Rep. Louie Gohmert (R-Texas) said that after Thursday night's vote to pass a controversial $1 trillion spending bill, House Speaker John Boehner (R-Ohio) might need help from Democrats to be re-elected as Speaker when the new House of Representatives convenes in January.
"I think he ought to be able to pick up some Democratic votes for speaker this time," Gohmert said on Fox News. "He can have Denis McDonough or the president come over and get Democrats to get the votes to carry him across the finish line to speaker."
Gohmert spoke just moments after the House just barely passed a $1 trillion spending bill, thanks to help from 57 Democrats to voted for it, mostly offsetting the 67 Republicans who voted against it. White House Chief of Staff Denis McDonough met with Democrats Thursday evening as they discussed whether they could support the bill.
Gohmert and other Republicans indicated they felt jilted by Boehner, who they said worked with Democrats more than Republicans to pass the bill. These Republicans were pushing for language that would defund President Barack Obama's executive action on immigration, but GOP leaders saw no way to attach that language without having it blocked by Senate Democrats, which could have led to a government shutdown.

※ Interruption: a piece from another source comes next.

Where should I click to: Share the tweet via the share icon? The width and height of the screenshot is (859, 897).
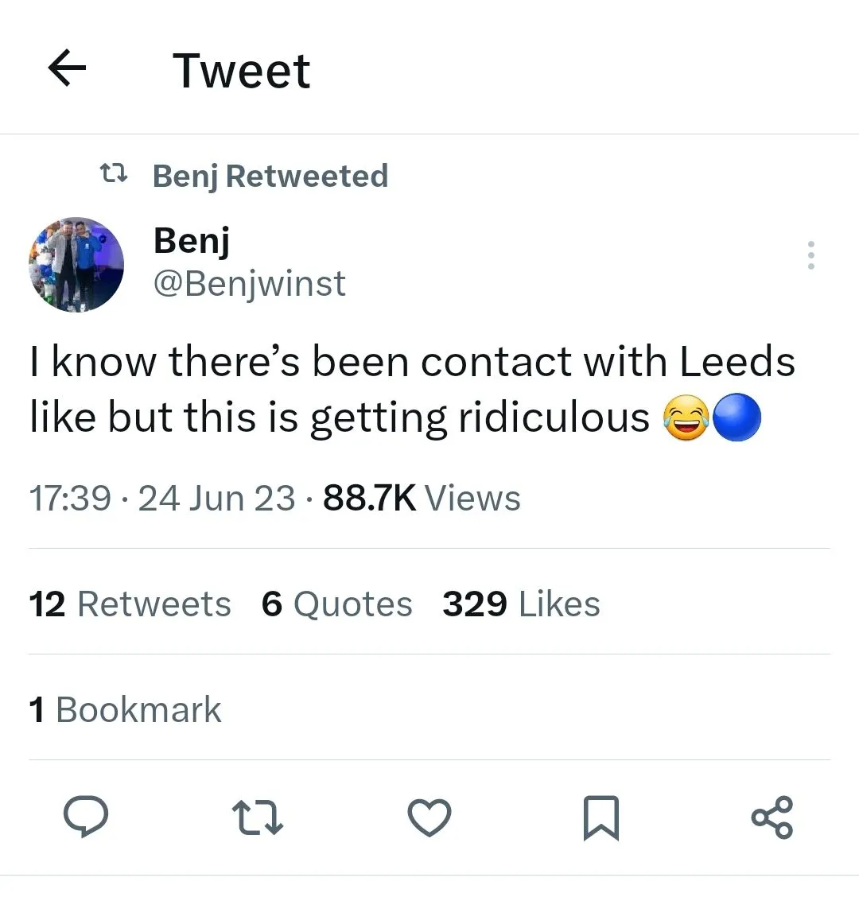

Near the end of the night, Gohmert and others said they could support a two-month spending bill in return for a vote on immigration that the Senate would be able to strike down. But Gohmert said Boehner never reached out to Republicans, and instead focused on Democrats.

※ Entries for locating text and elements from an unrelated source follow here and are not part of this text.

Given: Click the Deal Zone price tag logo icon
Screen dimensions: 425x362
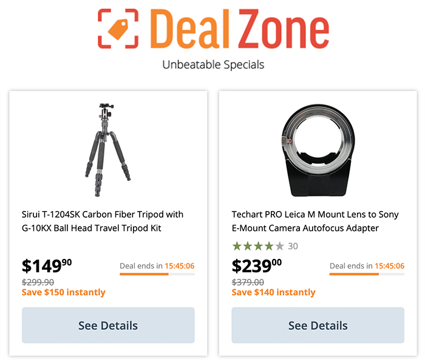Looking at the screenshot, I should click(x=118, y=28).
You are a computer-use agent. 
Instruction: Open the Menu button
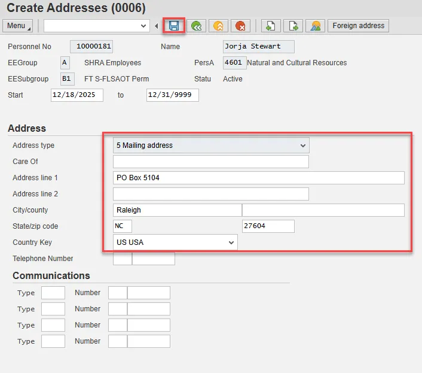(18, 26)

"Not one word, as you know. The calls went to the White House. When at a time the Speaker needed votes, he turned to somebody that he really identifies with — the president and liberal Democrats."
Gohmert's specific comments were tongue in cheek — it's unlikely any Democrat will vote for Boehner for Speaker, and it's unlikely Boehner is counting on any Democratic votes.

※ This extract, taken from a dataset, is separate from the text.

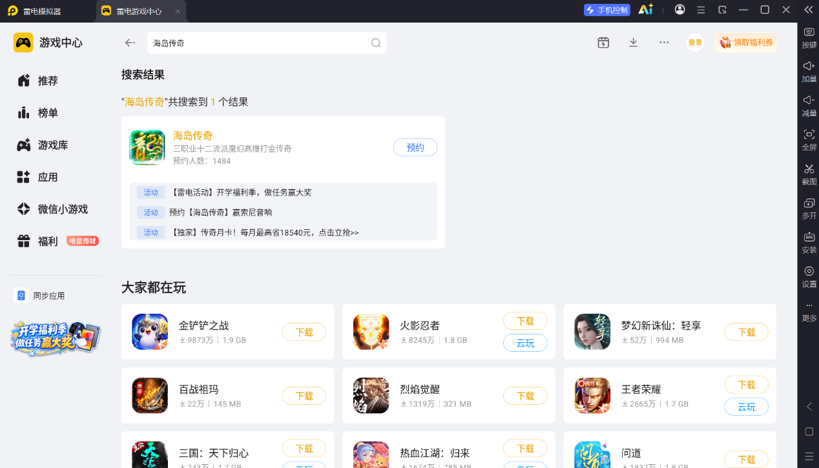Click the 领取福利券 coupon button
This screenshot has width=819, height=468.
coord(746,43)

But the Thursday vote on the huge spending bill upset dozens of Republicans, and therefore once again raises the question of whether there is enough support for Boehner to become Speaker.
House members will convene in early January to elect a Speaker, and Boehner is still expected to win. But there is a precedent for some Republicans to vote against him.
In early 2013, for example, 14 Republicans either voted for someone else or voted "present." That still let Boehner win with 220 votes to Minority Leader Nancy Pelosi's 192 votes.
Because there will be more Republicans in 2015, Boehner would lose even more votes — perhaps as many as 25 — and still get re-elected as Speaker.